Wenn Körper schweigen müssen

„Sex ist unter der Bettdecke“, sagt Rehlein. Sie meint damit nicht nur das schlechte Licht oder das ausgeschaltete Denken. Sie meint das Verstummen, das eintritt, wenn Menschen sich eigentlich begegnen sollten. Die Normen, die dabei wirksam sind, sind älter als die meisten Revolutionen. Kirchengeschichte, Patriarchat, verklemmter Bürgermoralismus – allesamt wirken bis heute nach.

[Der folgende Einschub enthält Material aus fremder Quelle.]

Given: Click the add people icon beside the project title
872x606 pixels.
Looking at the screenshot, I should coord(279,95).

Rehlein beschreibt eine Gesellschaft, in der Berührung nicht als Sprache verstanden wird, sondern als Prüfung, in der der Orgasmus das Ziel und nicht der Weg ist.

Sex findet oft unter der Bettdecke statt – im Verborgenen, ohne Sprache, ohne Licht.

Susann Rehlein

„Niemand muss kommen“, sagt sie. Und meint das radikal: Wer immerzu auf den Höhepunkt zusteuere, verpasse die eigentliche Lust – die in der Gegenwart liegt, im Atmen, im Spüren, im Spielen. Rehleins Vorschlag ist nicht eine neue Technik oder die nächste Übung, sondern eine Entideologisierung der Erotik: „Wir begegnen uns nackt in unserer ganzen Unvollkommenheit.“ Dass das schwerfällt, ist Teil des Problems. Dass es sich lohnt, es trotzdem zu versuchen, Teil der Lösung.

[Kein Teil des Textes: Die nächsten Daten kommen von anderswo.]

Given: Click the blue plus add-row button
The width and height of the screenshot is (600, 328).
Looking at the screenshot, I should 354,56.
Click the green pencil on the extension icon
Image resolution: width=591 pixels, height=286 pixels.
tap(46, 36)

Verlernen statt perfektionieren

Was wir als Kinder nicht gelernt haben, müssen wir uns heute mühsam nachträglich aneignen. Rehlein spricht von „sexueller Späterziehung“, und wer das für ein ironisches Wortspiel hält, täuscht sich: Sie meint es ernst. Sie schlägt eine 20-Tage-Masturbations-Challenge vor – nicht zur Selbstoptimierung, sondern um sich selbst besser kennenzulernen. Sie fordert mehr Wissen über Anatomie, mehr Ehrfurcht voreinander, mehr Mut zum Ausprobieren. Und sie warnt davor, mit Bildern aus dem Internet eine Praxis im echten Leben nachstellen zu wollen, die oft mit echter Sexualität wenig zu tun hat: „Die Leute haben keine Lust, sie haben eine Tablette genommen und werden dafür bezahlt.“

Die stärkste Gegenkraft zu diesem Missverständnis sei, so Rehlein, der Humor. Die Fähigkeit, über das eigene Scheitern zu lachen. „Wenn man sagen kann: ‘Hast du mal wieder nicht auf dich aufgepasst’, ist sofort die Scham weg.“ Es ist ein fast therapeutischer Gedanke: Verbindung entsteht nicht durch Perfektion, sondern durch Menschlichkeit. Die Entspannung beginnt mit einem Lächeln.

Ein Gespräch, das bleibt

Susann Rehlein nimmt sich selbst nicht aus. Sie spricht offen über eigene Unsicherheiten, über Scham, über Fehlversuche – nicht, um sich zu entblößen, sondern um einen Raum zu schaffen, in dem Ehrlichkeit wieder möglich ist. Ihr Buch ist kein Ratgeber im klassischen Sinne, sondern ein Weckruf: an Paare, an Einzelne, an eine Gesellschaft, die sich selbst zu selten fragt, was sie eigentlich will. In unserem Gespräch, auf dem dieser Artikel basiert, wurde klar: Sex ist kein technischer Vorgang. Er ist Kommunikation, Spiel, Nähe – und vor allem eine Frage der Haltung.